図13は、BBI−608、ビタミンC及び2Gyの放射線を用いた場合の、NCI−H226細胞内におけるROSの産生を測定し、対照と比較した結果を示す図である。上述のように、NCI−H226は上皮型の胸膜中皮腫細胞である。
図13の(a)に示すように、ビタミンC(1mM)の投与によって細胞内のROS量は減少した。図13の(b)に示すように、放射線(2Gy)を照射した場合は、細胞内のROS量は対照群とほぼ同等であった。また、図13の(c)に示すように、BBI−608(5μM)の投与によって細胞内のROS量は増加し、放射線(2Gy)とBBI−608(5μM)との併用によって、細胞内のROS量はさらに増加した。
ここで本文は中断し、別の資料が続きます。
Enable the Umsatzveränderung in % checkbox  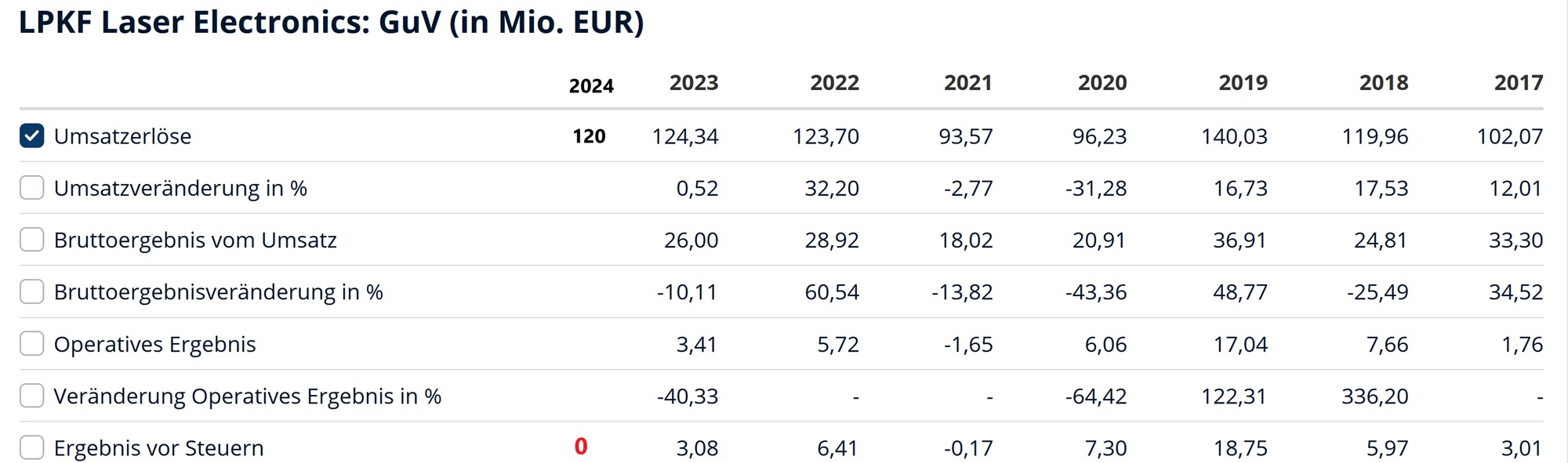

一方、図13の(d)に示すように、放射線(2Gy)とBBI−608(5μM)との併用下に、ビタミンC(1mM)を加えると、細胞内のROS量は低下し、BBI−608(5μM)を単独投与した場合よりも少なくなった。
図14は、BBI−608、ビタミンC及び5Gyの放射線を用いた場合の、NCI−H226細胞内におけるROSの産生を測定し、対照と比較した結果を示す図である。
図14の(a)に示すように、ビタミンC(1mM)を投与した場合、細胞内のROS量は対照群とほぼ同等であった。図14の(b)に示すように、放射線(5Gy)を照射した場合、細胞内のROS量は対照群と比較してわずかに増加した。また、図14の(c)に示すように、BBI−608(5μM)の投与によって細胞内のROS量は増加した。放射線(5Gy)とBBI−608(5μM)とを併用した場合、細胞内のROS量はさらに増加したが、放射線(2Gy)とBBI−608(5μM)とを併用した場合と同程度であった。
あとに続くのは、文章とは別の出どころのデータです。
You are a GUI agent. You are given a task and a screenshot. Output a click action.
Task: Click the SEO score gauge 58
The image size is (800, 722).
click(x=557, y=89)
一方、図14の(d)に示すように、放射線(5Gy)とBBI−608(5μM)との併用下に、ビタミンC(1mM)を加えると、細胞内のROS量はBBI−608(5μM)を単独投与した場合と同程度まで低下した。
このように、5Gyという高線量の放射線を用いた場合であっても、還元剤を用いることによって、細胞内のROS量を大幅に低減することができた。
図17に示すIMRTのように、病巣部に限定して高線量の放射線が照射される場合であっても、正常組織への被爆はさけられない。細胞内のROS産生を原因とする正常組織における臓器障害、すなわち副作用を軽減するために、還元剤の投与は有効であると考えられる。一方で、ROSは腫瘍組織におけるアポトーシス促進因子としての側面も有しており、還元剤によって腫瘍組織における細胞内ROS量が抑制されることは好ましくない。
このように、正常組織において期待される一方で、腫瘍組織では望まれない、還元剤によるROSの抑制効果は、正常組織と腫瘍組織の血流分布差を利用することでもたらされ得る。
具体的に、胸壁に限局した病巣に対するIMRTの照射を想定して説明する。
図17に示すように、胸壁に限局した病巣に対してIMRTの照射を行った際、正常肺への被爆が起こる。IMRTに先立って、あらかじめ還元剤を点滴によって静脈から投与した場合、正常肺は血流が豊富で血液の流速が早いため、血中ビタミンCは速やかに正常肺に送達され、正常肺における血中ビタミンCの濃度は急速に高まり、その後血中ビタミンCは尿としてすみやかに排泄される。
一方、腫瘍組織は正常肺と比べて血流が悪いため、血中ビタミンCの腫瘍組織への到達は正常肺と比べて遅い。この時間差を利用し、正常肺内でのビタミンC濃度が高く、かつ病巣である胸壁でのビタミンC濃度が上昇しない時間にIMRTを行う事で、正常肺への臓器障害を防げることが可能である。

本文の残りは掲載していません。